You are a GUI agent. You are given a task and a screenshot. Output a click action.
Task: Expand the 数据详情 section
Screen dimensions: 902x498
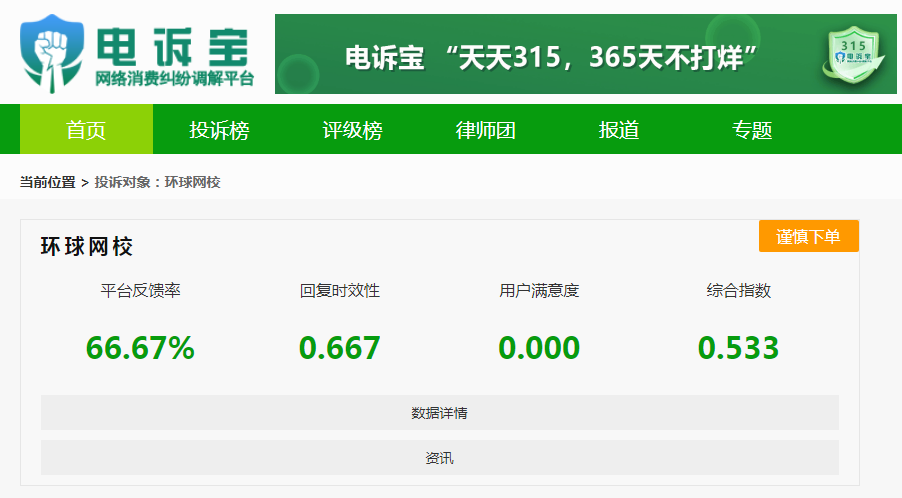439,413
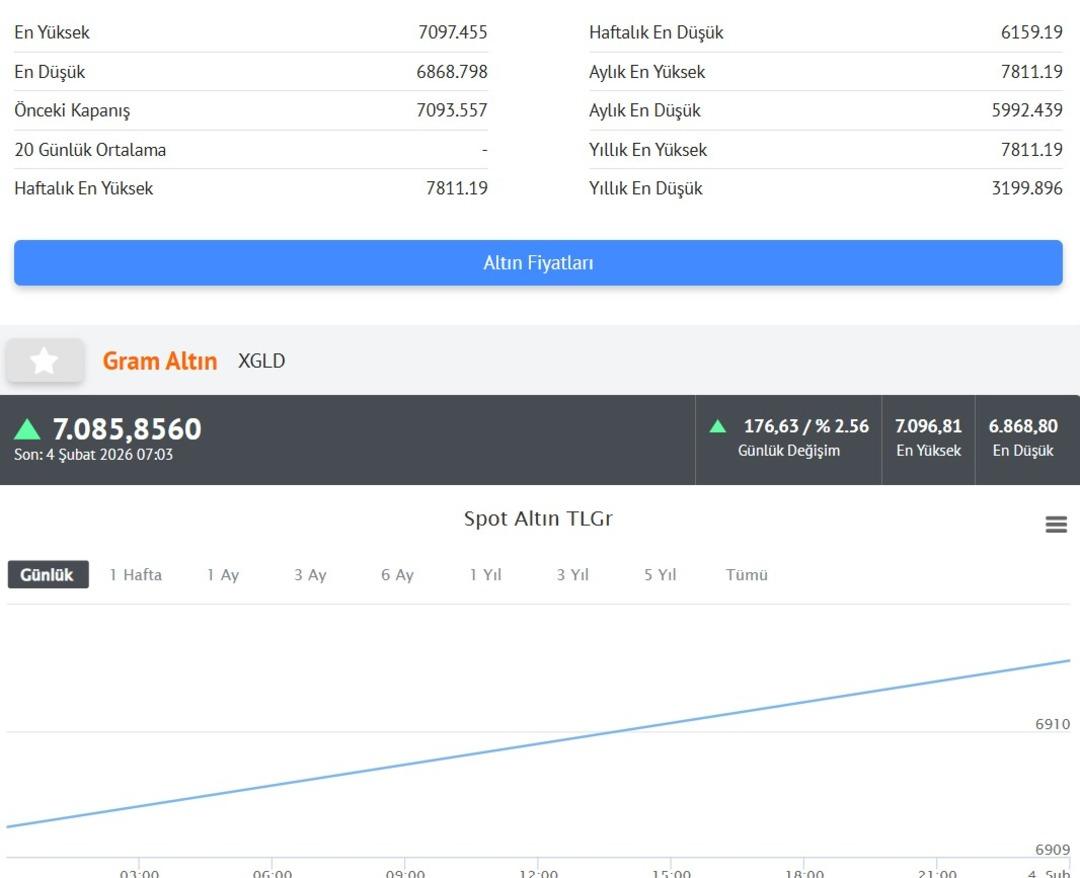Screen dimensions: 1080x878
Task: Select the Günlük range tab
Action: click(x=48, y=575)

+---+

Your answer must be an exact copy of the listing, with every picture omitted.

▶ [SOLVED PROBLEM]
You are a GUI agent. You are given a task and a screenshot. Output a click action.
Task: Expand the 数据详情 section
Screen dimensions: 902x498
439,413
Screen dimensions: 1080x878
Task: Select the Günlük range tab
Action: click(x=48, y=575)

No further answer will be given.